Why Amazon Web Services CEO Matt Garman Is Playing the Long Game on AI

(To receive weekly emails of conversations with the world’s top CEOs and decisionmakers, click here.)

Matt Garman took the helm at Amazon Web Services (AWS), the cloud computing arm of the U.S. tech giant, in June, but he joined the business around 19 years ago as an intern. He went on to become AWS’s first product manager and helped to build and launch many of its core services, before eventually becoming the CEO last year.

Like many other tech companies, AWS, which is Amazon’s most profitable unit, is betting big on AI. In April 2023, the company launched Amazon Bedrock, which gives cloud customers access to foundation models built by AI companies including Anthropic and Mistral. At its re:Invent conference in Las Vegas in December, the AWS made a series of announcements, including a new generation of foundation AI models, called Nova. It also said that it’s building one of the world’s most powerful AI supercomputers with Anthropic, which it has a strategic partnership with, using a giant cluster of AWS’s Trainium 2 training chips.

TIME spoke with Garman a few days after the re:Invent conference, about his AI ambitions, how he’s thinking about ensuring the technology is safe, and how the company is balancing its energy needs with its emissions targets.

This interview has been condensed and edited for clarity.

When you took over at AWS in June, there was a perception that Amazon had fallen behind somewhat in the AI race. What have your strategic priorities been for the business over the past few months?

We’ve had a long history of doing AI inside of AWS, and in fact, most of the most popular AI services that folks use, like SageMaker, for the last decade have all been built on AWS. With generative AI we started to really lean in, and particularly when ChatGPT came out, I think everybody was excited about that, and it sparked everyone’s imagination. We [had] been working on generative AI, actually, for a little while before that. And our belief at the time, and it still remains now, was that that AI was going to be a transformational technology for every single industry and workflow and user experience that’s out there.
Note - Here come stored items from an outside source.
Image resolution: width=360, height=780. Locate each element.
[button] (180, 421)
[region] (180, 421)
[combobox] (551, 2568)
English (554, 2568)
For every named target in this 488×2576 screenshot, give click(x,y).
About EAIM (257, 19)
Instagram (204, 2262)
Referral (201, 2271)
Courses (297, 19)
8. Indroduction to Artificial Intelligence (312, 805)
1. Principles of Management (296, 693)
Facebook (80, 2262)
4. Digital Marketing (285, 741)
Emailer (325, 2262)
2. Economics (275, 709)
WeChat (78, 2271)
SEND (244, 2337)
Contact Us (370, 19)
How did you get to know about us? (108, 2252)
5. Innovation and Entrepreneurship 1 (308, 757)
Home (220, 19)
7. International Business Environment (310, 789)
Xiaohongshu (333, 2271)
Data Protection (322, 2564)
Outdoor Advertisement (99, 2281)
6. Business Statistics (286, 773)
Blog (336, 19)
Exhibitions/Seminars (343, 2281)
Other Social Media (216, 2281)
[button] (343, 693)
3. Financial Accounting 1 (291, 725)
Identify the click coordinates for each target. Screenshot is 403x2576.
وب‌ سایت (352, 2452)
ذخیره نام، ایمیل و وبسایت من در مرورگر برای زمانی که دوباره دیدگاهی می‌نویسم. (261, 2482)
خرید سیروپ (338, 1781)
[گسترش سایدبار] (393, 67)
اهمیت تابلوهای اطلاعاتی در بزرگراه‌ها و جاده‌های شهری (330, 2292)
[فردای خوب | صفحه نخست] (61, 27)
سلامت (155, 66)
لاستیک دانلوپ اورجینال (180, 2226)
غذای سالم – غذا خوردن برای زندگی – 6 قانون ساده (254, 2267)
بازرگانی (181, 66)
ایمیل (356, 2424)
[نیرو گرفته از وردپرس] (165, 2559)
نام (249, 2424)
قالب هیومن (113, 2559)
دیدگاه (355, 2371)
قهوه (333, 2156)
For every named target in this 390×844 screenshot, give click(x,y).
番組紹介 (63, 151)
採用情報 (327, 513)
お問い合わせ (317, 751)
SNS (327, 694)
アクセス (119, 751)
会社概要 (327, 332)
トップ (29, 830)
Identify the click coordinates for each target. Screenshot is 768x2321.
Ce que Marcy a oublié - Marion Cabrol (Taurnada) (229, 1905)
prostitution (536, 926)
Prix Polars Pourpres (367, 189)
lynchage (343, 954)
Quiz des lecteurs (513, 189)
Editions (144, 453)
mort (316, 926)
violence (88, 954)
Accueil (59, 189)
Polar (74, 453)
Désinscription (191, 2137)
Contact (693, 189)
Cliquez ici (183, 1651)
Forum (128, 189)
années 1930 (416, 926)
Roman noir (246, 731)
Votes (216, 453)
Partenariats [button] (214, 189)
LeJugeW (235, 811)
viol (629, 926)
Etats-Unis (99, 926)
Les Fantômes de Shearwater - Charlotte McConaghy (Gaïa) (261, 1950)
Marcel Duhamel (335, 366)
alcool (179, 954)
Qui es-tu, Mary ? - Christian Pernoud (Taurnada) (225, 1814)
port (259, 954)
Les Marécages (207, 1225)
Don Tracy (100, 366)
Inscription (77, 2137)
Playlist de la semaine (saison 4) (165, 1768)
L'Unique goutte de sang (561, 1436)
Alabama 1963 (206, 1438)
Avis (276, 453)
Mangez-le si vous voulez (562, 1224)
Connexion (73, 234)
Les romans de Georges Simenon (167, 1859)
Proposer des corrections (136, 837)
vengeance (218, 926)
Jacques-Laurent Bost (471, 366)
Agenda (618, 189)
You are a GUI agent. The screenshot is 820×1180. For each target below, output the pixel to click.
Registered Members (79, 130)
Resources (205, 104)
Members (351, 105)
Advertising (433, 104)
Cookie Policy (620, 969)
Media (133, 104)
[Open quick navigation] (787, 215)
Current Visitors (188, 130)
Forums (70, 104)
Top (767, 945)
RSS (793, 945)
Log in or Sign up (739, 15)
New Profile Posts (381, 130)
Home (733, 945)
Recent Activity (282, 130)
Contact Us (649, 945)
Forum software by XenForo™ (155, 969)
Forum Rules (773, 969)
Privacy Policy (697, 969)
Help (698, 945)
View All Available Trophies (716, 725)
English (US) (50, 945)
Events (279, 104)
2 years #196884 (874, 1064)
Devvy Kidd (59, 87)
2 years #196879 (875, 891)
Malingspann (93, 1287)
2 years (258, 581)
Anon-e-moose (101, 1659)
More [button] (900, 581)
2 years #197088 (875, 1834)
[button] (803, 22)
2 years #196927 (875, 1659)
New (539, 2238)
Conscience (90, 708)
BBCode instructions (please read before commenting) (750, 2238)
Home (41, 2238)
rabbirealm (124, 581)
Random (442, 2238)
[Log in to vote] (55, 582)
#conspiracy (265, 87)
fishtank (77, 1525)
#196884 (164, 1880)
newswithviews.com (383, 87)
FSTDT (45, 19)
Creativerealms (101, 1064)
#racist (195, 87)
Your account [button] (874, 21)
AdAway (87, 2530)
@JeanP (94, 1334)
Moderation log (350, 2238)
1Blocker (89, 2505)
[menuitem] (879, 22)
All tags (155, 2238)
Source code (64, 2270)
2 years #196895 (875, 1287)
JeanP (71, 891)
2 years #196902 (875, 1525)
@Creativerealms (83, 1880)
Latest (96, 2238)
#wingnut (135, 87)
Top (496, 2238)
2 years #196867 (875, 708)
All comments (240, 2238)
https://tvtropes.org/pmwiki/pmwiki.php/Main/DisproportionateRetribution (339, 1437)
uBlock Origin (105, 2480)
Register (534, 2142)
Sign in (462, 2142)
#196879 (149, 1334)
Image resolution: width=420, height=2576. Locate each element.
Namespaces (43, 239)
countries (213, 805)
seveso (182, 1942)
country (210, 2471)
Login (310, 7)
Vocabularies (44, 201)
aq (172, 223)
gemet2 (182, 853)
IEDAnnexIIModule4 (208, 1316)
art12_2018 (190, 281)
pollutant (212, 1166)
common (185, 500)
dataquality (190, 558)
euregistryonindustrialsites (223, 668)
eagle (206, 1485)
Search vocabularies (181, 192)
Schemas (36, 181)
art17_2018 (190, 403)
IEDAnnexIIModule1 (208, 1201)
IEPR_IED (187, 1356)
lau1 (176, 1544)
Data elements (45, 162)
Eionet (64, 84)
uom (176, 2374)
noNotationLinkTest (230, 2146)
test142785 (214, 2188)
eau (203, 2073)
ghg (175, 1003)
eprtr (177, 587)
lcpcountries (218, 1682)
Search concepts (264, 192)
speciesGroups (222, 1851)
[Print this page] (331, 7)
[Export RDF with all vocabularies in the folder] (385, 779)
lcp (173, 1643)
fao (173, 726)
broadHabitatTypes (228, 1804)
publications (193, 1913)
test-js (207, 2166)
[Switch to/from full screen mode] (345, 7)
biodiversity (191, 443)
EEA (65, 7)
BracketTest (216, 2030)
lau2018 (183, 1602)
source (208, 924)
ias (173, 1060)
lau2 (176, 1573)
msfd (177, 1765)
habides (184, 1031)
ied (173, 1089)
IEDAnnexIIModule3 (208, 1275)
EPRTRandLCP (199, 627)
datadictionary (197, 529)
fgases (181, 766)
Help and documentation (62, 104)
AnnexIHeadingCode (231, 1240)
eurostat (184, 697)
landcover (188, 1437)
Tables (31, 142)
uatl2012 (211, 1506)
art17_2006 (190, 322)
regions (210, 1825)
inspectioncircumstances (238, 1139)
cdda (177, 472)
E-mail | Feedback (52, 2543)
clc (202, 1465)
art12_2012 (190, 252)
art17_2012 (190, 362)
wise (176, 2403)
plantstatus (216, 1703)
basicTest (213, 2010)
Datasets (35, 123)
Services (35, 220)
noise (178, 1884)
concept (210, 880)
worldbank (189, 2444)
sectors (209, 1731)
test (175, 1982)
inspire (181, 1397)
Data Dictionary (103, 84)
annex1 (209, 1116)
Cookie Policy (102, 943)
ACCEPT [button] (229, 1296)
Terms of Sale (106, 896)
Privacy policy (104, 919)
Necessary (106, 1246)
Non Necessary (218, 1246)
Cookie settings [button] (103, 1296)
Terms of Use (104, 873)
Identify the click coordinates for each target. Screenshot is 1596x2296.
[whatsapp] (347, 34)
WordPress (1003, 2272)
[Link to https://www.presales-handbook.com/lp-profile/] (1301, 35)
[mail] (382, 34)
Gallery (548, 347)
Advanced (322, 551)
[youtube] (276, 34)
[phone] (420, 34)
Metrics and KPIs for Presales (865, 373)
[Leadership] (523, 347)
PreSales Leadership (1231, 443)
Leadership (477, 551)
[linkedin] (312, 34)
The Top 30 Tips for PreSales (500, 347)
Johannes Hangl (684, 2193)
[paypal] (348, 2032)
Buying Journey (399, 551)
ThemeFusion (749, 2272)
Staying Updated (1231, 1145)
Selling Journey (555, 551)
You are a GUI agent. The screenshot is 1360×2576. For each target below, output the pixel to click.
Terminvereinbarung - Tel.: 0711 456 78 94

And because of who our customer base is, our strategy was always to build a robust, secure, performance featureful platform that people could really integrate into their actual businesses. And so we didn’t rush really quickly to throw a chatbot up on our website. We really wanted to help people build a platform that could deeply integrate into their data, that would protect their data. That’s their IP, and it’s super important for them, so [we] had security front of mind, and gave you choice across a whole bunch of models, gave you capabilities across a whole bunch of things, and really helped you build into your application and figure out how you could actually get inference and really leverage this technology on an ongoing basis as a key part of what you do in your enterprise. And so that’s what we’ve been building for the last couple of years. In the last year we started to see people realize that that is what they wanted to [do] and as companies started moving from launching a hundred proof of concepts to really wanting to move to production. They realized that the platform is what they needed. They had to be able to leverage their data. They wanted to customize models. They wanted to use a bunch of different models. They wanted to have guardrails. They needed to integrate with their own enterprise data sources, a lot of which lived on AWS, and so their applications were AWS.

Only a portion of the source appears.